Look here! This master book of Stephens which you sent me Accuses Lincoln of imperial deeds, And breach of laws, and rightly so, in truth. That makes me love him, but the end he sought Is something else. At first that was the Union, Straight through it was the Union, but at last The strain of Christian softness always his Which filled him full of hate for slavery Cropped out in freedom for your negro slaves, Which was an act of war, and so confessed, Not propped by law, but only by a will. Thus he became a man who broke all law To have his law. He killed a million men For what he called the Union, what he thought Was truth of Christian brotherhood. I say He killed a million men, for it is true Your war had never come, had he believed All government must rest in men’s consent. What have we but a soul imperial? A brother to me, standing for the strong, For master races, blindly at the work Of biologic mount? The cells of him That make him saint for radicals and dreamers Are but somatic, but the sperm of him Will propagate great rulers.

See his face! Its tragic pathos fools the idealist-- But study it. First, then, observe the eyes, And tell me how within their gaze events Or men could lose their true proportions! Here No visions swarm, no dreams with flashing wings Throw light upon them. No, they only look Across a boundless prairie, that is all. And in that brow and nose we see a strength Slow, steady, wary, cautious--why this man Is your conservative, perhaps your best, Which is one reason why he loved the Union, And even said at last that government Of the people meant the Union--how absurd!-- Would perish, if it perished, clearly false! And if ’twere true would be the better. Read My Renaissance, and other books, you’ll see How I’d protect the master spirits, keep The master races pure; how I detest The brotherhood of man, how I have shown The falseness of these Galilean dreams, These syrups strained in secret, used to drug The strong and make them equal with the weak. Such things are of the mind which weaves in space,-- A penalty of thought. Come back to earth, Live close to nature. Do not sap a rose To nourish cabbages, and call it truth!

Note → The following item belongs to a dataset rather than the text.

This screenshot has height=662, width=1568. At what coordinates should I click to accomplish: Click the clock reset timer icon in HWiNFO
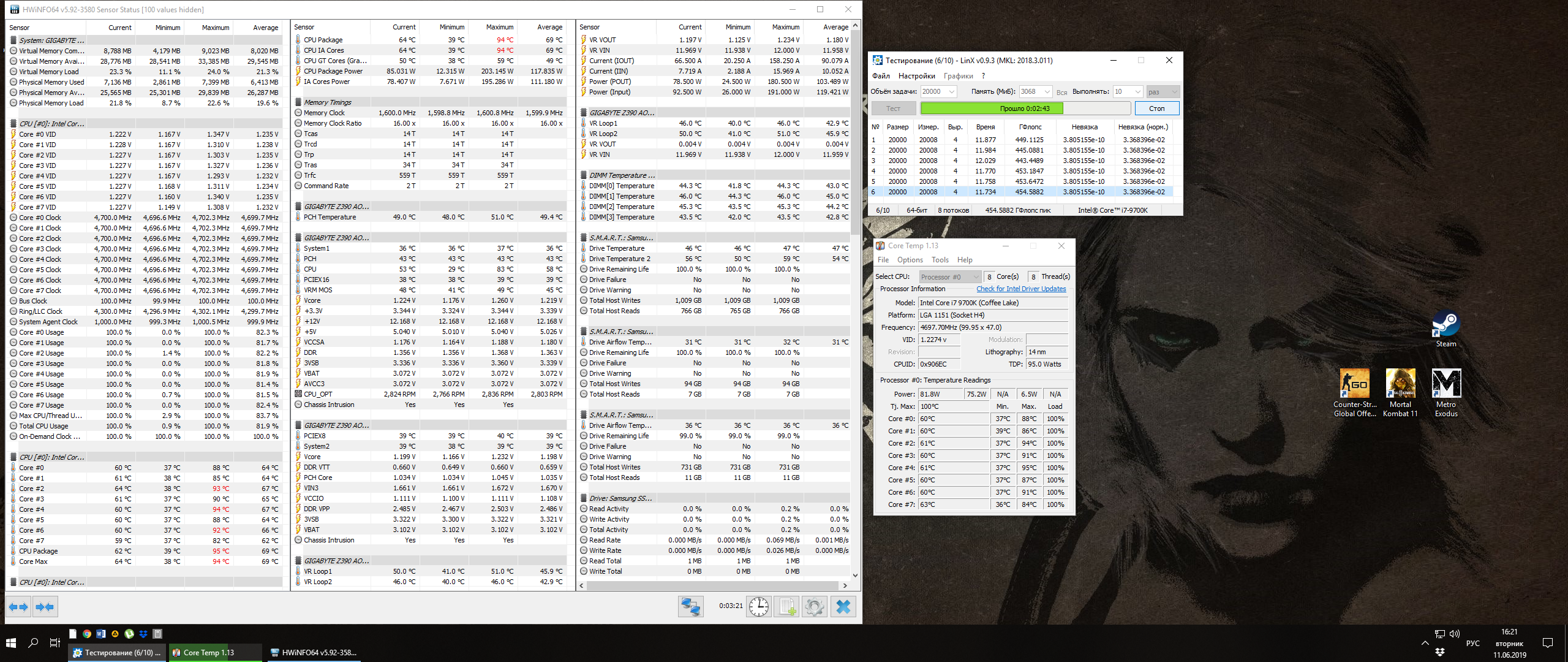coord(759,607)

Well, then, your negro’s freed! But what of that? You do not want him for a friend or spouse. I would not see him whipped, or made a bond. But tell me what you’re thinking of who say His freedom is a gain for liberty? To buy men’s labor is to buy their bodies. Your country now has entered on a course Of buying labor, wait and see what comes! I see processions filing through your land. They carry banners bearing Lincoln’s face. And there are hordes who think the kingdom’s coming: As Lincoln freed the slaves, one will arise To free all men! The signs before the war Are come again, portentous stars appear Which prophesied the war! All revolutions Are so announced, the world is rising higher Through ordered revolutions, preordained! Well, certain men look at these mad processions From well-protected windows, with a smile-- They are your millionaires, they think they know The soul of Lincoln better than the crowds That carry banners with his picture on them. Yes, all they have they owe to Lincoln, they Grew strong through Lincoln.